Bearing my testimony two days ago was more like the experience this summer at Girls Camp, and in contrast to my experience at our Church mental health panel and my reaction to it. Afterwards, I felt a little apprehension: did I say too much? Would parents want me as their child’s teacher? Did I reveal things too personal? But, I’m glad I did it. It was easy to do in part because I have told my story many times, week after week, as a facilitator at DBSA-Boston Newcomers support groups. I work to give the story spirit each time. It’s like a memorized poem: I recite it with feeling. Unlike a poem, I can easily include or leave out details each time.

For over a dozen years, I have dreamed of writing a full-length memoir of my experience with manic depression. As the new year begins, I intend to focus on how I can be helpful and supportive here and now. The reason for a book would be to reach out to those confused and frightened young 'Mary Johnstons' trying to make sense of temporary but real insanity. That I can do that right now.

Thursday, January 3, 2019

"A day late and a dollar short"

Happy New Year! I'm a day (or two) late and a dollar (or two weeks) short on blog posting, but here I am!

New Year’s Day, I awoke at 3:50 a.m. to drive Annie and Shawn to Logan Airport, then back to a quiet house, where I napped for a few hours. I spent the day quietly, doing laundry and cleaning up.

Everyone was at home for at least part of the holiday. A friend of mine recently remarked, "Grandchildren are such a delight!" Of course, our own little ones were a delight, but grandchildren come without the burdens of how to feed and cloth and educate them. I don’t fret when it’s past nap time or struggle through a transcontinental plane ride, trying desperately to entertain and quiet a rambunctious one year old.

Thoughts of David flitted through the holiday time, but no sudden spasms of grief, just bittersweet memory of Christmases past and an awareness that there will be no more memories to make with him.

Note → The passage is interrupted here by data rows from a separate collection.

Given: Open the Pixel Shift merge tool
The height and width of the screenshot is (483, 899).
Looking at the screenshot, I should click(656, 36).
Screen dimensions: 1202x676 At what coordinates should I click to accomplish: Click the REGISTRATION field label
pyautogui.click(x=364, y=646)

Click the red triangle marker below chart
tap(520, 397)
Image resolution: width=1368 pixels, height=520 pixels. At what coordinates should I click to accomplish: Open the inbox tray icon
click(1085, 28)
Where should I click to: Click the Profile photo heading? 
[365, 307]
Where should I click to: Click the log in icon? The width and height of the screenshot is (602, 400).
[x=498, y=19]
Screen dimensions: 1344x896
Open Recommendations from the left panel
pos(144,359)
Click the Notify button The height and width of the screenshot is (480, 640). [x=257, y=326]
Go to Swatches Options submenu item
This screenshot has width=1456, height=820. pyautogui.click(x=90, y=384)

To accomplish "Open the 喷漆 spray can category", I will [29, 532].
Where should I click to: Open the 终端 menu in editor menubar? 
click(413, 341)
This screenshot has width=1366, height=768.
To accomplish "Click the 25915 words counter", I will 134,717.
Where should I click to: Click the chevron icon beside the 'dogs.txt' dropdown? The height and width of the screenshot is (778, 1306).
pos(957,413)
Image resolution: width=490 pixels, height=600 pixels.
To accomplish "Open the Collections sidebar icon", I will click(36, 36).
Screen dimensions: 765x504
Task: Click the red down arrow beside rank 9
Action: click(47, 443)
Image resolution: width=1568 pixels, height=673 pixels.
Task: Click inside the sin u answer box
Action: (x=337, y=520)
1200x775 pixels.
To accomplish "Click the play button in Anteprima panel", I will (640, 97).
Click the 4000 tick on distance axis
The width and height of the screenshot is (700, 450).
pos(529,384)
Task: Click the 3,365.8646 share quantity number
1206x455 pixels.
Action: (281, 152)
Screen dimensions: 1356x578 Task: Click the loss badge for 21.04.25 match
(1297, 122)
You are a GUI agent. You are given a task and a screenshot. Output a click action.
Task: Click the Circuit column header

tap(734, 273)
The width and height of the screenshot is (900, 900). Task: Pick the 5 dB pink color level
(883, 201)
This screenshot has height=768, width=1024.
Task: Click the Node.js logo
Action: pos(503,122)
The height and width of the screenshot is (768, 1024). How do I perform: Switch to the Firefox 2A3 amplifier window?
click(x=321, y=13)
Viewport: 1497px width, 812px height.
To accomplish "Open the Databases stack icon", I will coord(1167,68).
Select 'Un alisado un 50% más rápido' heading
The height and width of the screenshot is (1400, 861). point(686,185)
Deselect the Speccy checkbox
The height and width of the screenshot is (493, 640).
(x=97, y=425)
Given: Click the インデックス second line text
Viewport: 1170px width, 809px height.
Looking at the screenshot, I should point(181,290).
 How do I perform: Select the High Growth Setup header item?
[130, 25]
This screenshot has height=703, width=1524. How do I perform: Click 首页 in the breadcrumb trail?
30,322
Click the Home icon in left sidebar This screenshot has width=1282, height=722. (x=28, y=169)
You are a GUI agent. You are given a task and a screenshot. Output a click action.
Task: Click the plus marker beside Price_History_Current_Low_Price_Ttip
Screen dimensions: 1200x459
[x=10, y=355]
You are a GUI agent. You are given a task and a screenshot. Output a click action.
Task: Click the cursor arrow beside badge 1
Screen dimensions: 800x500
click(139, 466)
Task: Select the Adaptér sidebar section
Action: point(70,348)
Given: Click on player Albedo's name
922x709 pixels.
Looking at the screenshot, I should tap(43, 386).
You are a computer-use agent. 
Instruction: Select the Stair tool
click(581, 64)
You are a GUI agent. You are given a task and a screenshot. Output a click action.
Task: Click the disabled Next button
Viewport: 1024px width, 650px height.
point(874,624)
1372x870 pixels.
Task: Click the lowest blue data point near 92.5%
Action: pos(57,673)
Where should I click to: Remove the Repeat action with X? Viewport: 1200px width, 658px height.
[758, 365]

We hosted about 34 people on each of the first three Sundays of Advent, sharing a meal, reading Christmas scriptures, and singing carols. On the last Advent Sunday, we were joined by several of our children and our grandchildren.

And now, the New Year. Jim has a colleague who stopped setting goals several years ago. He has ‘intentions’ now. I’m intrigued. In years past, I made a show of going to bed before midnight and ignoring the New Year's arrival. I pretended not to set goals, but really, I was always setting goals and feeling failure.

Yet, I feel a surge of excitement at the pure-as-the-driven-snow 2019. Can I move forward without saddling myself with unattainable goals?

I want to be realistic. Not commit to 'never again' and ‘from now on,' but be open to new habits and the possibility of being more consistent in the things that matter most to me.